▸ **WHAT YOU NEED TO DO**
Would you return the lines from the one that contains "нажмите здесь (236, 2552)" to the last line of the entries below, exactly and with nothing added?

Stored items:
------------------------------------
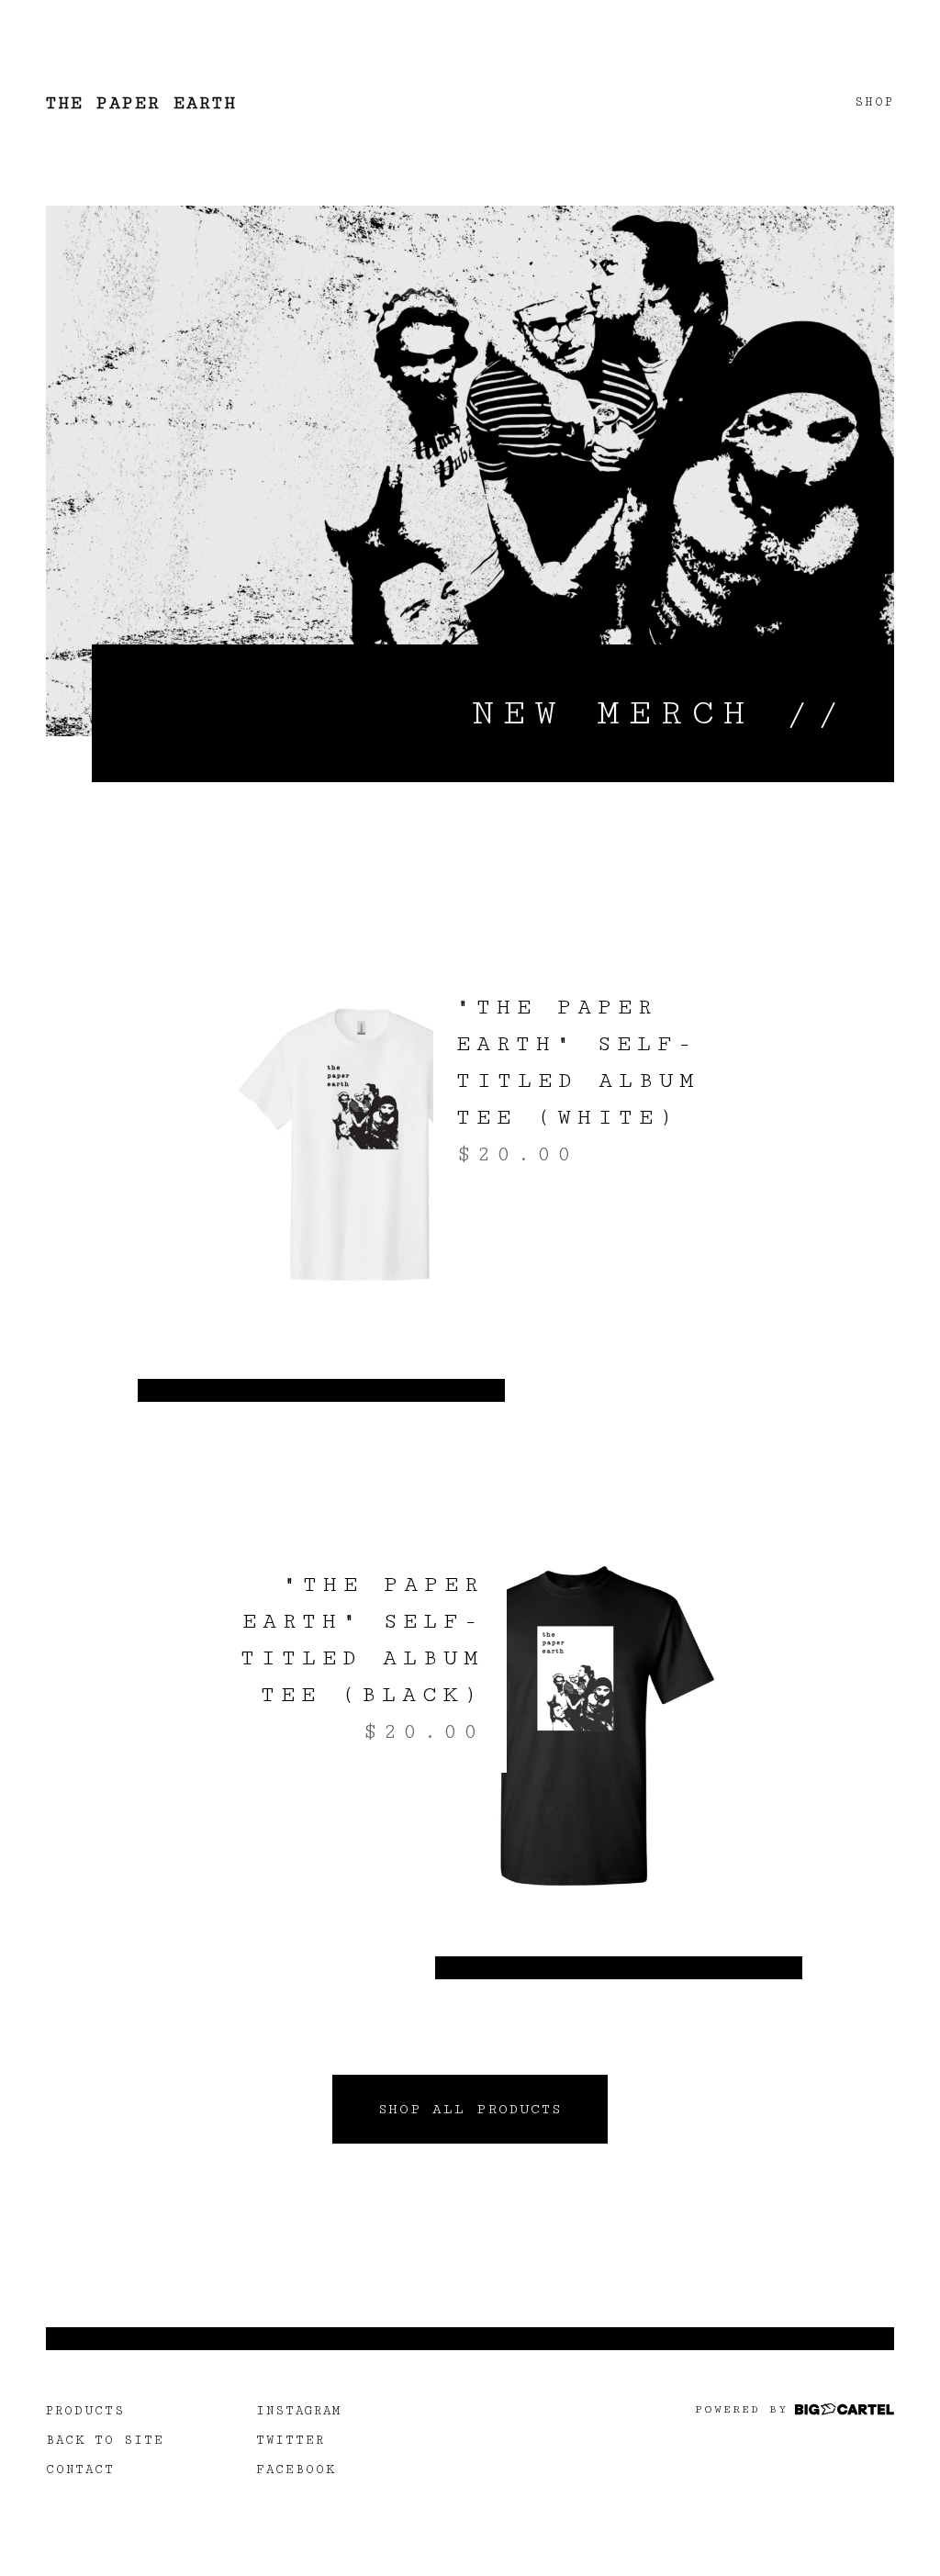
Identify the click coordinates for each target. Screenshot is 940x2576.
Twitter (290, 2440)
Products (85, 2410)
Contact (80, 2469)
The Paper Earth (141, 103)
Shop (874, 102)
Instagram (298, 2410)
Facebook (296, 2469)
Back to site (105, 2440)
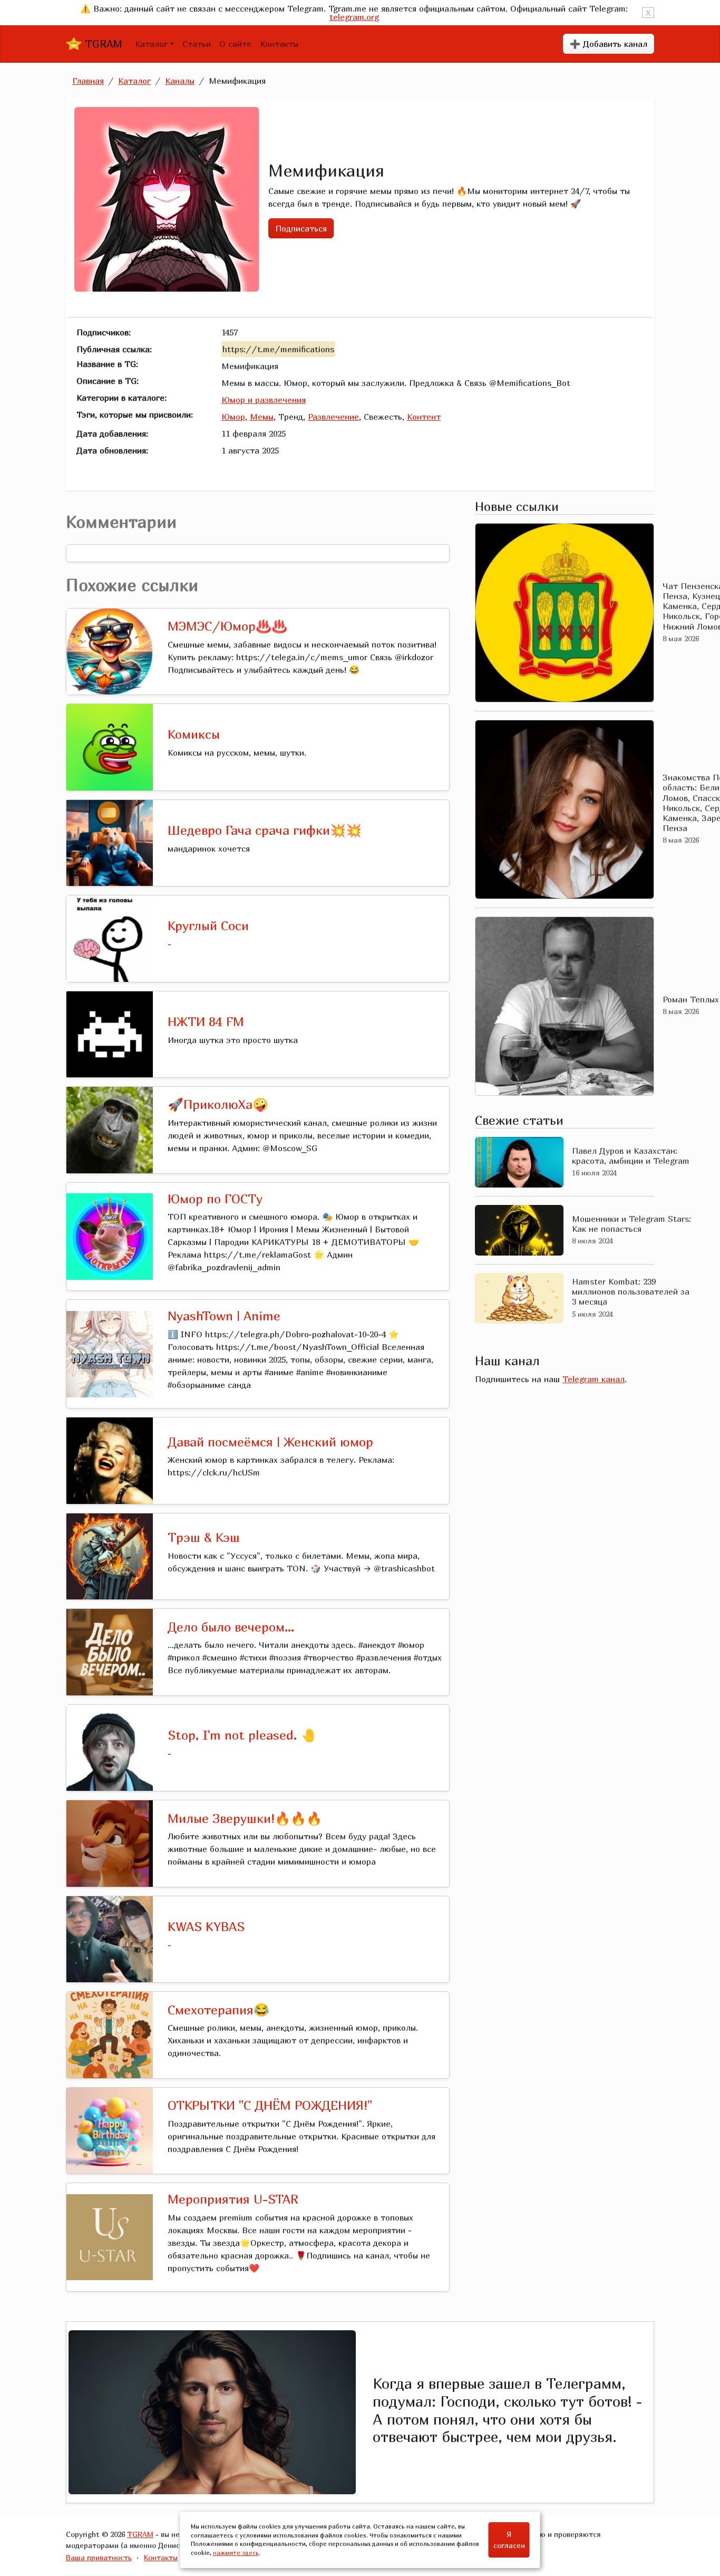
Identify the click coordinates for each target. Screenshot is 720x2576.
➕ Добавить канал (608, 43)
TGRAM (102, 43)
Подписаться (301, 228)
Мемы (262, 416)
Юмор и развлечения (263, 399)
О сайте (235, 43)
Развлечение (333, 416)
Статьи (196, 43)
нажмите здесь (236, 2552)
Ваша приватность (99, 2557)
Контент (424, 416)
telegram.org (354, 17)
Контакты (279, 43)
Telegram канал (593, 1379)
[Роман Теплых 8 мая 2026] (564, 1006)
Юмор (233, 416)
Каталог (151, 43)
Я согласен (509, 2540)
------------------------------------
▸ **TASK SOLUTION**
нажмите здесь (236, 2552)
Ваша приватность (99, 2557)
Контент (424, 416)
telegram.org (354, 17)
Контакты (279, 43)
Telegram канал (593, 1379)
[Роман Теплых 8 мая 2026] (564, 1006)
Юмор (233, 416)
Каталог (151, 43)
Я согласен (509, 2540)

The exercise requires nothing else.